UK Centre for Medical Research and Innovation gets a new name…

Posted on May 30, 2011 by


We found out last week that the new medical research institute being built near Kings Cross in London – currently known as the UK Centre for Medical Research and Innovation or UKCMRI – will be called the Francis Crick Institute. On the same day the Commons Science & Technology Committee published their latest report on the centre. This was very enthusiastic about the benefits of the project but expressed concerns over its location, including the increased costs associated with a central-London location, that it adds to the concentration of research in the ‘golden triangle’ of South East of England and the impact it will have on the local community (there is a lot of housing in the area).


The government committed £220 million funding for UKCMRI from the Department of Health budget in the spending review back in October 2010.

The centre now has planning permission and the initial construction contract has been signed. You can see what it’s going to look like here. As the Science & Technology Committee’s report has it,

the groundbreaking ceremony is imminent,

This is a joint project. The four founder partners are the Medical Research Council, Cancer Research UK, the Wellcome Trust and UCL (University College London). Imperial and King’s have since joined them and will help fund the development of the new institute.

What does this mean for medical research?

As the committee concluded in their report:

This is clearly a project of national importance with the potential to deliver significant improvements in human and animal health.

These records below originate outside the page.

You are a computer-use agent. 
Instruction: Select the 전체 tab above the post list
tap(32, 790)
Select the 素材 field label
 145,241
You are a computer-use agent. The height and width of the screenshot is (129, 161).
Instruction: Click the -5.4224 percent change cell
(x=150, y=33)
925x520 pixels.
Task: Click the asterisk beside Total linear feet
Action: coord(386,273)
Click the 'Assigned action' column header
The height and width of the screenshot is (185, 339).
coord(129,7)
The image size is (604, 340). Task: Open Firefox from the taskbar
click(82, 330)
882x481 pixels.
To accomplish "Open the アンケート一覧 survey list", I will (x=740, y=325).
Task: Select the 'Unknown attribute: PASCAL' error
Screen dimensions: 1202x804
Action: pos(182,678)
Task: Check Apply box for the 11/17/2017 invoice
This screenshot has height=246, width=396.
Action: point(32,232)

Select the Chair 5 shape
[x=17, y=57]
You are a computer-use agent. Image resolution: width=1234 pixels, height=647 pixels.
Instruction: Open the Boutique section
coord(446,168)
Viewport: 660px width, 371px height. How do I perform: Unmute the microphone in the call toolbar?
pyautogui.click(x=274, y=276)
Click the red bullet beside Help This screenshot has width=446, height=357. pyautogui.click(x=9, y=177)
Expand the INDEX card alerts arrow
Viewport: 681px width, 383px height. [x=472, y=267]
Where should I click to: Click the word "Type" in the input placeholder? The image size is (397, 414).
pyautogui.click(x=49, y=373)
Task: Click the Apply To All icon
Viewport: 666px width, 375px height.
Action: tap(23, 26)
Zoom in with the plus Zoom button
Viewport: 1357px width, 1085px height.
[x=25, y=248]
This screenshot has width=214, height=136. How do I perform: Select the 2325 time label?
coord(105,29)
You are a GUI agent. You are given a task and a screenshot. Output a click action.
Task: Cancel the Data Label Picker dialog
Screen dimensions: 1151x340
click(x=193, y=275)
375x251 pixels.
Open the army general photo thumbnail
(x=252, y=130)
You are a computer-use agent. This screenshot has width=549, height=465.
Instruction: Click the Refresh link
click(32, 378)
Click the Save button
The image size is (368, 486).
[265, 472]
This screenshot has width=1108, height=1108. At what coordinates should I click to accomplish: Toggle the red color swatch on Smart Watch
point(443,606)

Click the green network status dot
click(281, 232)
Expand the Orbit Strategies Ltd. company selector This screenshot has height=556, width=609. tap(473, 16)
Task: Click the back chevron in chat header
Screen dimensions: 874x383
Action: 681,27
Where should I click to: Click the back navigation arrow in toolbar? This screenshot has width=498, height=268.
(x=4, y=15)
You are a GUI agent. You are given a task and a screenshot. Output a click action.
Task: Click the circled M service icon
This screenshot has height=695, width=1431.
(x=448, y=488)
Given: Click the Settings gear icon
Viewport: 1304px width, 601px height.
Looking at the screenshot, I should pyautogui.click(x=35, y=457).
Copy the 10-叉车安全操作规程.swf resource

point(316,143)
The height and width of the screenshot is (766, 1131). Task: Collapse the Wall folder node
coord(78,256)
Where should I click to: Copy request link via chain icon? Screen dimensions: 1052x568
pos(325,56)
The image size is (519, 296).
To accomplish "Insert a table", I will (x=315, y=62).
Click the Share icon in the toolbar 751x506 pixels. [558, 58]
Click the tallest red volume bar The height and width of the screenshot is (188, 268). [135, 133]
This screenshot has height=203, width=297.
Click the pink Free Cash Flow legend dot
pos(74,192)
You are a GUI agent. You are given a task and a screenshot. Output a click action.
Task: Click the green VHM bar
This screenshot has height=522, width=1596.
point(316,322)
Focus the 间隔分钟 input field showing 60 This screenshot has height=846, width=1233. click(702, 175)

The institute aims to bring together leading experts from lots of different disciplines to work together. The big idea is that bringing everyone together in one place will help to get over some of the problems we have at the moment of translating  amazing research going on laboratories into treatments in hospitals and pharmacies. Or as they put it much better:

UKCMRI aims to provide an answer to fast-moving changes in the medical sciences, by facilitating collaboration between disciplines and the translation of increasingly specialised scientific research from the laboratory through to hospitals and pharmacies.

What next?

They haven’t started building yet so a long way to go… The Commons Science & Technology Committee plan to keep checking up on the project as it goes forward, they are due to receive regular, six monthly updates.